OSC / ondemand

Supercomputing. Seamlessly. Open, Interactive HPC Via the Web
https://openondemand.org/
MIT License
278 stars 104 forks source link

files app: large number of files in directory issues #3801

Open stdweird opened 1 week ago

stdweird commented 1 week ago

Using ondemand 3.1.7, we have 2 kind of issues when using using the files app:

The memory issue seems a "feature" of jbuilder caching the json structures somehow. The slowness and amount of memory result (imho) from a way too verbose json being generated.

In particular, for every file, 3 url strings are generated, but it would be better if they are generated on the browser end. The structure is sum of prefix of directory part of the url and the file name; and the download url might have some fixed suffix as well.

I think i can modify the jbuilder code to create a lighter json; but i am stuck with the javascript/templating stuff that happens on the browser side. In particular, in _file_action_menu.html.erb, the file data is somehow passed as data, but i don't know where that comes from and/or how it is evaluated (or generated): can we access the files javascript variables inside the {{data.something}} templates; or can we manipulate whatever data is coming from before the templating happens? (why is it not pure javascript, at least that might be more consistent and easier to read ;)

anyway, help welcome

stdweird commented 6 days ago

i did some more measurements and not sure what to think of it

the size of the json is not the real issue: eg 10k files results with this very verbose json only a 4.5MB download (takes 10s to create and download the json). bigger issue are that eg a firefox tab to show this then takes 700MB of ram, and is slow to render. everything seems nice and linear

excpept for my real problem: the ruby dashboard on the ondemand server process grows from 150MB idle to 180MB. still nothing to worry about, but there is no way to release this. if i then also open another folder with 30k files, the dahsboard process jumps to 330MB, without releasing the memory. larger folders, more memory usage, more added on top and not release. adding files to a folder that was already opened increases the memory with number of extra files (eg adding 1k files in a 30k files folder). renaming a folder that was opened before triggers an increase as well, but not as much as compared from scratch.

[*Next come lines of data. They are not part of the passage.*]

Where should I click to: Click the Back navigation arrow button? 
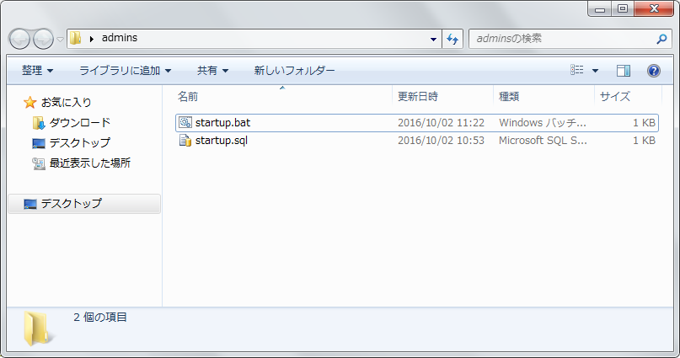20,39
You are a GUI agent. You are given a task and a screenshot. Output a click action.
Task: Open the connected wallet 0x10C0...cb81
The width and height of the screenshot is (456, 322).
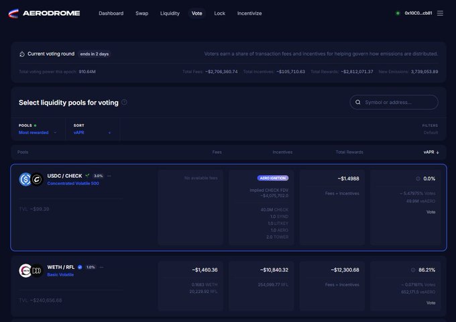point(414,13)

@johrstrom wouldn't it make more sense to only return eg the first 1-2k files in the json, and then showing some warning (and maybe provide some url arg ?showall=1 so users can bypass it if they know what they are doing).

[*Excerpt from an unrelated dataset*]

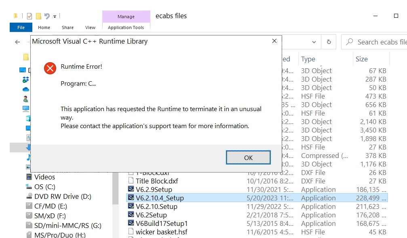Open the Application Tools tab
This screenshot has height=238, width=407.
(x=126, y=27)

johrstrom commented 6 days ago

Yea seems like we need to paginate very large directories.

stdweird commented 19 hours ago

more debugging revealed the memory issue: generating the large files json, causes ruby to create a lot of objects (i guess 50 to 80 per file). these are recycled by the ruby GC but not released from memory. calling GC.start and following GC.stat shows this. there is no real way around this; and eg a 1k files pagination will keep this all under control.

stdweird commented 17 hours ago

@johrstrom reading a bit more on pagination in datatables, i assume there is no "easy" fix to this. from what i see

to work around the memory issue on the server side, i might have a solution; but also needs some extra code: if we construct a sinlge large text blob in eg csv format, and send that as files data (instead of list of dicts), ruby doesn't have to make a lot of separate objects. the csv format will also be more compact then the current json, so that is also a nice benefit. strangely enough you can't read csv text in datatables; but converting the csv to json in the browser is not that hard (searching online gave some not very long javascript examples).

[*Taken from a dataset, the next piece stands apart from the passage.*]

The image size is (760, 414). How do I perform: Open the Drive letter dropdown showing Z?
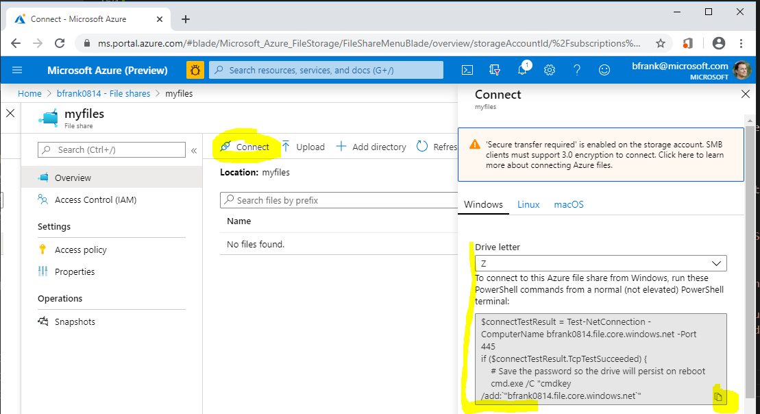(600, 263)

CSC-swesters commented 17 hours ago

@stdweird I'm following your debugging with interest, thanks for looking into this!

construct a sinlge large text blob in eg csv format, and send that as files data (instead of list of dicts)

I think there's a risk of painting ourselves into a corner here with file names containing all sorts of characters. Since Linux file names can contain any bytes except the NUL byte ('\0'), and the forward slash (/), the CSV library that is used must be able to escape characters that are part of file names, so that they aren't interpreted as field separators or quotation characters that are part of the CSV format, for example.

I wanted to raise this concern, to be sure that you've considered it.

For the record, files with invalid UTF-8 bytes in their names are currently being discarded by OOD on the server side. See PR #2626 so these are not shipped to the client side.

stdweird commented 16 hours ago

@CSC-swesters i have not considered anything ;) to generate the csv format we indeed should be aware of unicode stuff and test it. but indeed we should be careful. if we put the filename last column the splitting should be more robust (IF we can get rid of the urls that also have the name in them). to be clear, to avoid the overload of object being created, we probably need to generate the string ourself; not use some ruby gem for it.

johrstrom commented 11 hours ago

At some point we'd likely rewrite this to use turbo_streams instead of json responses.

these are recycled by the ruby GC but not released from memory.

Isn't that the difference between free and available memory in Linux? I.e., these addresses are available but not free?